"Kami berada dalam kekacauan total, sebuah proses membingungkan yang-meski diharapkan berakhir baik-tak membawa kita kemanapun selain ke tempat kita berada 18 bulan lalu, tetapi dengan kondisi yang lebih buruk,"
Mohamed ElBaradei
(Warga negara Mesir yang pernah mendapat Nobel dan menjadi Kepala Badan Pengawas Nuklir PBB)
Mahkamah Konstitusi Mesir pada hari Kamis lalu (14/6) mengeluarkan dua keputusan yang kontroversial, yaitu membatalkan Undang-Undang tentang pencekalan para pejabat dari rezim Mubarak yang disahkan oleh Parlemen Mesir dan membubarkan Parlemen Mesir yang mengesahkannya.

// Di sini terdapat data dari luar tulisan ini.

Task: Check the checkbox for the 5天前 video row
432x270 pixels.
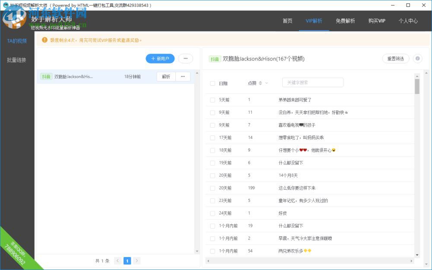Action: click(212, 100)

Penganuliran Undang-Undang Pencekalan itu tidak saja berimplikasi pada menguatnya kembali Rezim Militer, tetapi juga memberikan legitimasi kepada Syafiq yang beberapa waktu lalu sempat akan didiskualifikasi dari ajang pencalonan presiden Mesir. Tidak hanya itu, Mahkamah Konstitusi Mesir juga mengembalikan wewenang militer untuk melakukan penangkapan dan interogasi terhadap warga. Sebuah kemunduran besar.
Sementara itu, menurut MK Mesir anggota parlemen harus berasal dari partai politik, sedangkan pada pemilu parlemen kemarin, sekitar 1/3 dari jumlah anggota parlemen adalah calon independen, maka keanggotaan mereka tidak sah. Dan karena parlemen kehilangan 1/3 anggotanya, maka parlemen dinyatakan dibubarkan. Konsekuensi dari pembuabaran ini tentu saja adalah pemenang pemilu presiden tidak akan bisa dikontrol oleh parlemen, dan dengan demikian, Mesir terancam kembali ke dalam sistem pemerintahan diktator.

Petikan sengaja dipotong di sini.